Starship staff get simulator baby

Starship staff get simulator baby

Imagine being faced with a baby, struggling to breathe. They've suffered severe trauma. Imagine you're the doctor or nurse who has to stay calm and save this life.

Auckland's Starship Hospital has just taken delivery of a special new baby -- a simulator baby, which helps to train paediatric doctors and nurses in medical emergencies.

SIM Baby is capable of recreating a raft of medical scenarios in a real-life way, from cardiac arrest to major trauma or a serious infection.

"When things happen they happen fast and they're obviously pretty serious and important.

"The challenge is to get people get enough exposure to rare things that happen, and that's why we've chosen simulation," says Starship's emergency department clinical director Dr Mike Shepherd.

Clinical teams can practise putting in breathing tubes and drips, giving fluid and medication, and even putting in a chest drain. It's the equivalent of a flight simulator for pilots, and allows staff to practise with some rare situations.

"It might only be something they get to do once every couple of years, and so you don't wait for two years to do that training; you need to do it so that you're ready when it happens. 

"So you practise before game time so that you're slick and co-ordinated and efficient.  And it makes a difference; it saves kids' lives," says Trish Wood, Starship nurse educator.

The beeping machines, the crying, the fighting for breath, all add to the realism.

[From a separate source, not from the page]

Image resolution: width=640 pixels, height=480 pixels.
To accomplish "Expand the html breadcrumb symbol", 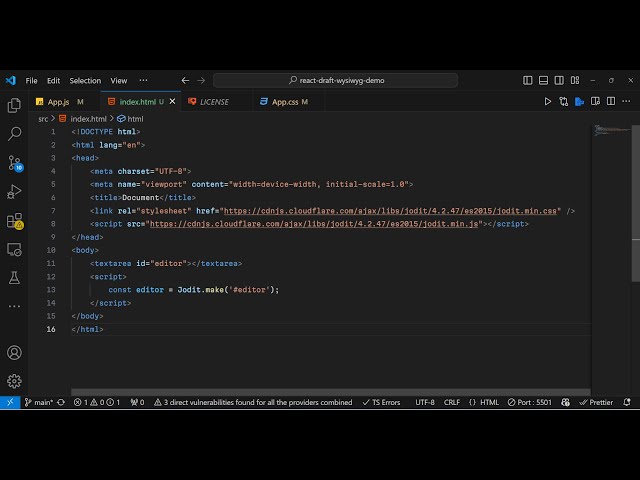I will tap(130, 118).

"The mannequin becomes a child. They buy into the realism and then they care for that with all the emotion, stress and excitement that they will within a normal situation," says Ms Wood.

Dr Shepherd says staff feel like they're in a real-life event.

"That allows us to train teams together and people to work together and to practise the skills and knowledge that they need."

The SIM Baby cost $85,000 and was donated by New World. Further funding from Mercury Energy will allow Starship to roll out its world-class paediatric simulation training programme to more hospitals around the country.

Dr Shepherd and Ms Wood are heading to Glasgow this weekend for the International Paediatric Simulation Conference.

Newshub.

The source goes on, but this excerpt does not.